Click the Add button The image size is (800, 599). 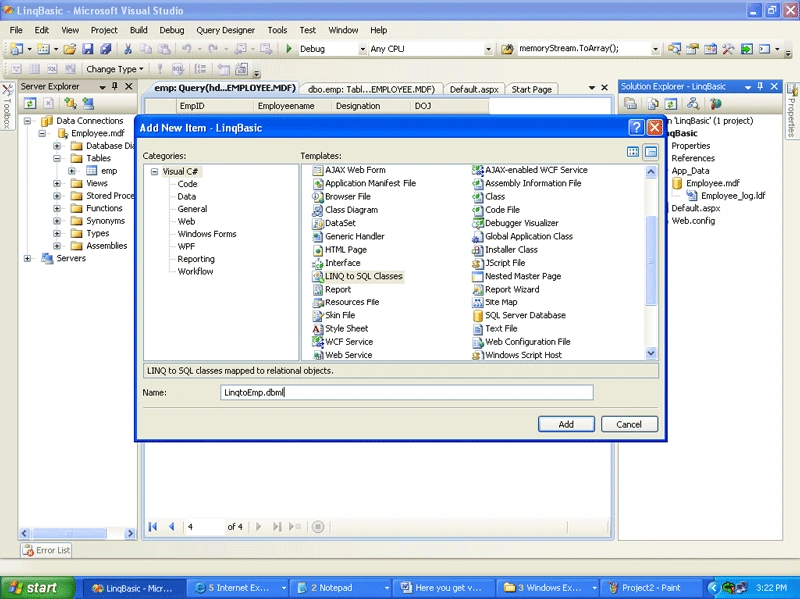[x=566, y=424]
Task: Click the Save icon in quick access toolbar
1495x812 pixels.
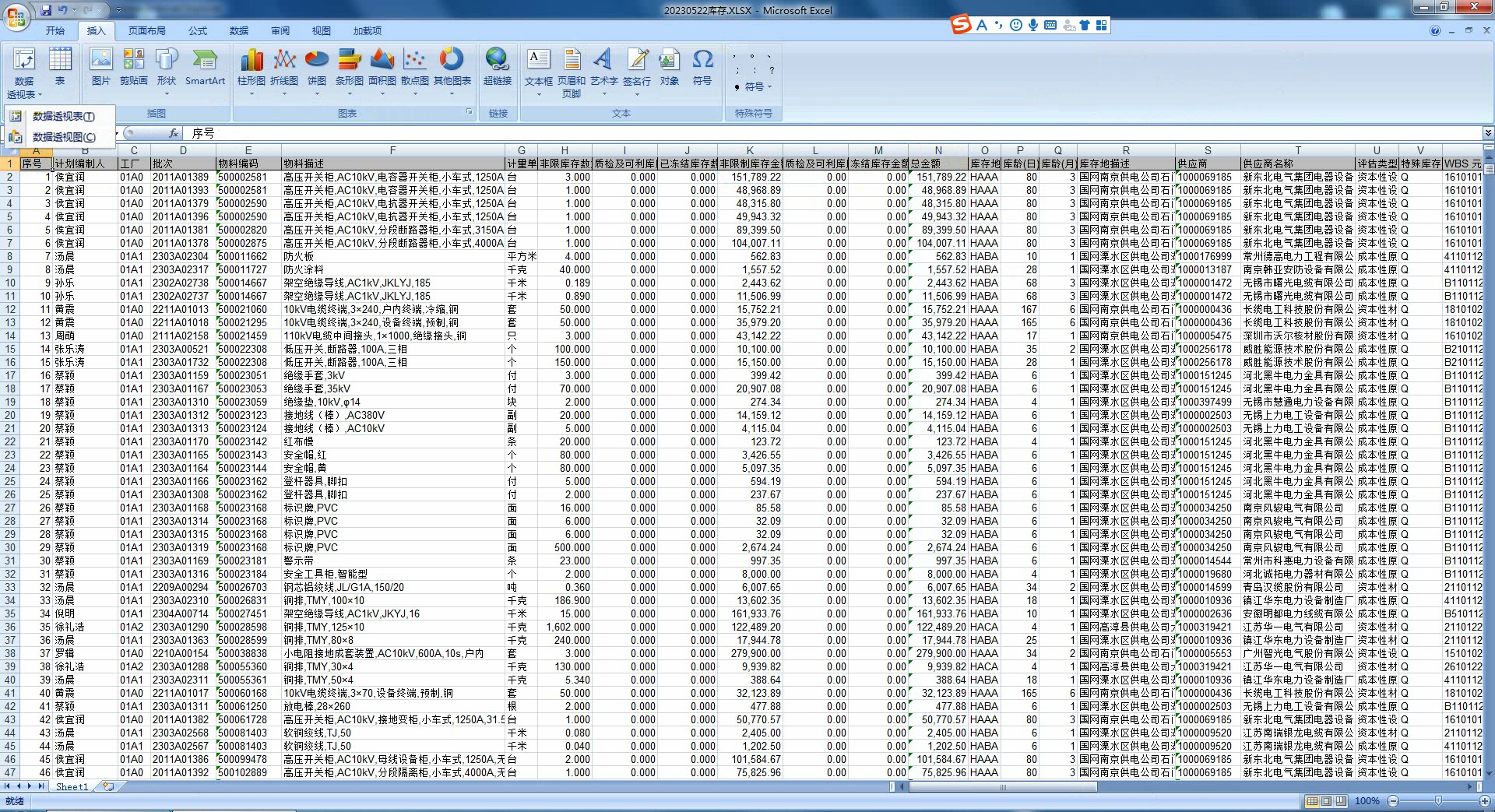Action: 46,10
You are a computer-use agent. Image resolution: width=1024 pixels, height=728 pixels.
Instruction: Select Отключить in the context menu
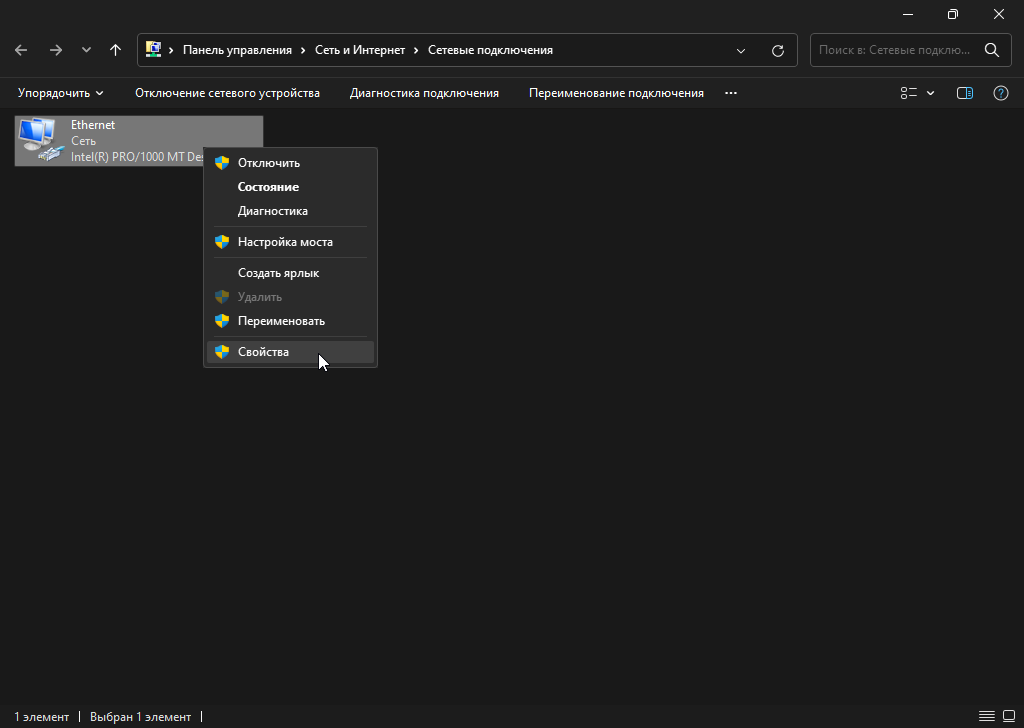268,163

━━━━━━━━

* **Task directions**
What should appear is an exact reproduction of the lines from the one with "Instruction: Select Отключить" through the end of the material above, and no pictures.

* **Task answer**
Instruction: Select Отключить in the context menu
268,163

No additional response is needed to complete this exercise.